First full-power firing of airborne laser anti-missile system

Published 1 December 2008

Boeing has, for the first time, fired airborne laser anti-missile system; ground tests, then in-flight tests; will soon follow; the fate of the program is less clear as Congress has been reluctant to fund it

Boeing announced the first full-power firing of its jumbo-jet-mounted, ICBM-killing ray cannon — the Airborne Laser (ABL). The system was unveiled in September (see 3 September 2008 HS Daily Wire), but Lewis Page writes that this is the first time the big laser’s knob has been turned up to full. “This test demonstrated that the Airborne Laser missile defense program has successfully integrated the entire weapon system aboard the ABL aircraft,” said Scott Fancher, who oversees the program at Boeing. “The team has now completed the two major milestones it hoped to accomplish in 2008, keeping ABL on track to conduct the missile shootdown demonstration planned for next year.”

Boeing will now carry out further ground blasts, gradually extending the amount of time the beam is kept on. Provided that there are no problems with these, flight tests will be the next step — culminating with a shootdown of an actual intercontinental missile.

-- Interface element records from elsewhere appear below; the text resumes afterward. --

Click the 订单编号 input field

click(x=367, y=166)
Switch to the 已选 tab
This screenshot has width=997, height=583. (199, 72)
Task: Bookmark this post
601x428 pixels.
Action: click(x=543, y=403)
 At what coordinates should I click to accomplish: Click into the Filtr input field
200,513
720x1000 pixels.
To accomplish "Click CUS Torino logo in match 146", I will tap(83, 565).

The ABL uses a large, chemically-fueled laser in the rear half of its 747-400F freighter airframe. The beam generated there passes through management machinery in the forward half of the plane, and then through a swiveling turret in the nose which aims it at its target. The Missile Defense Agency envisions the laser plane to aim its deadly ray on the fuel-packed rocket stacks of enemy ICBMs as they boost upward from their launch sites. Supporters of ballistic missile defense argue that this is an especially good time in the missile flight trajectory to blast WMD-tipped missiles: Each missile carries several warheads, so a destruction of one missile will kill multiple targets; the missile itself, as it rises from its silo, is relatively slow; it is also a large target, and it is not yet accompanied by thousands of decoys — as warheads in space would be.

There is a downside, though. Critics point out that a large fleet of extremely expensive jumbo-blasters would be required to maintain patrols within striking range of likely launch sites. Moreover, as Page notes, any silo or pad located deep within a national interior would require the ABLs to intrude on hostile airspace, possibly precipitating the very attack they are designed to prevent.

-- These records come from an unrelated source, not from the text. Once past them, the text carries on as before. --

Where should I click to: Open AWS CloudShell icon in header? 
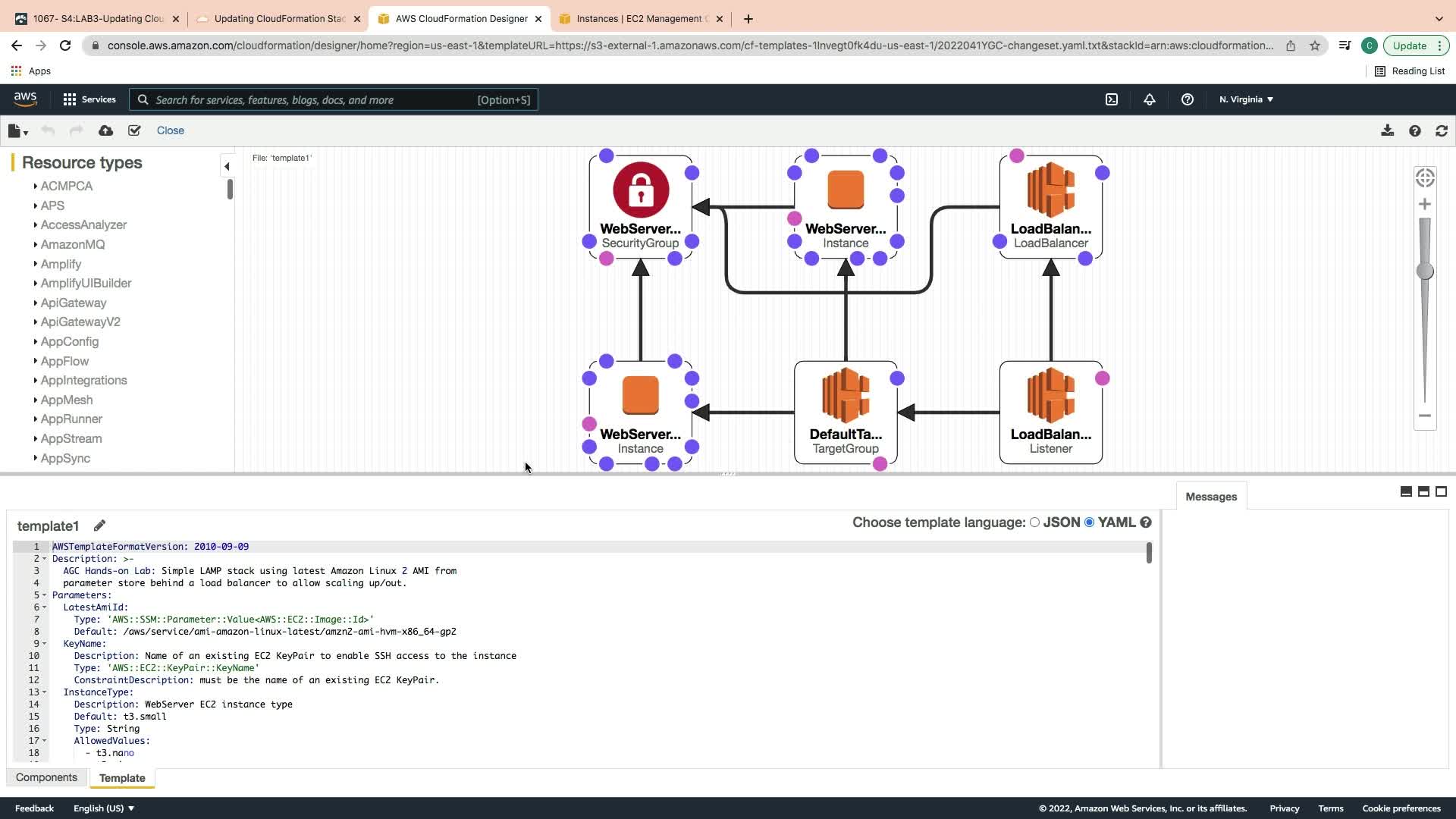(1112, 99)
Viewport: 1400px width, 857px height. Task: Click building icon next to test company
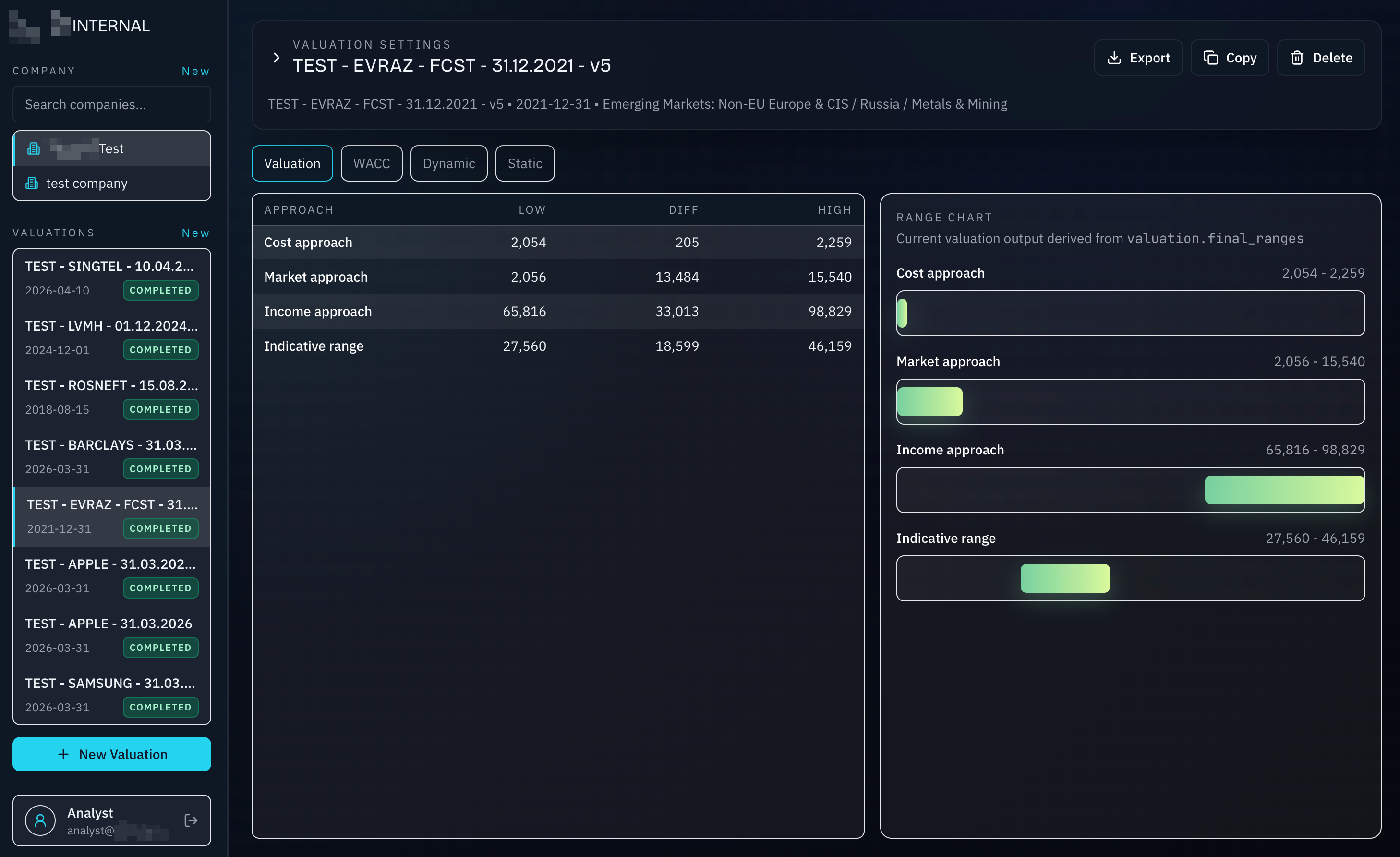[32, 183]
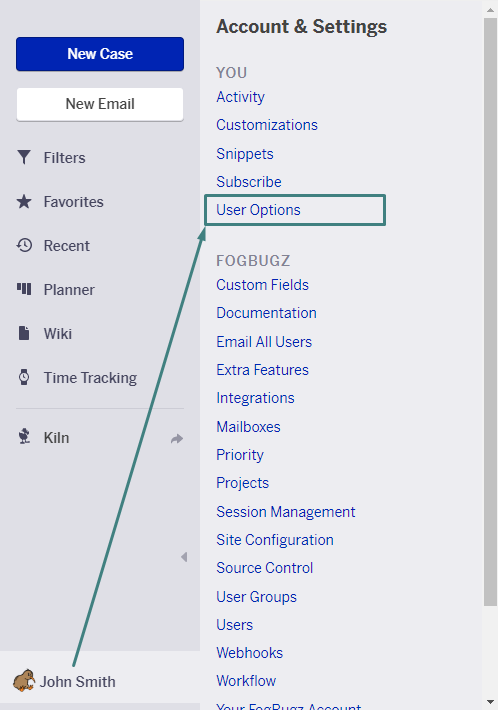Image resolution: width=498 pixels, height=710 pixels.
Task: Collapse the sidebar using the left triangle
Action: coord(184,556)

The chemical fueling requirements of the laser fleet would be a daunting logistic problem, as the fuel is highly corrosive and toxic — as are the waste products produced during firing.

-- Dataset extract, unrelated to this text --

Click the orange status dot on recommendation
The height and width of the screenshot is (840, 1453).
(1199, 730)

Still and all, the ABL program is nearing a test at long last, following years of delays. The future of the program is less certain, as the Democratic majority in Congress has declined so far to provide the funding that the Missile Defense Agency has requested for its initial planned ABL fleet, and the program is something of a lame duck compared to more popular efforts like the Standard SM-3 naval missile — which successfully shot down a malfunctioning U.S. spy satellite this summer.

With a new and less hawkish president shortly to take up office,” writes Page, “and U.S. government finances headed for a particularly bad period in the near future, the ABL may be going nowhere no matter how well its test program is proceeding right now.”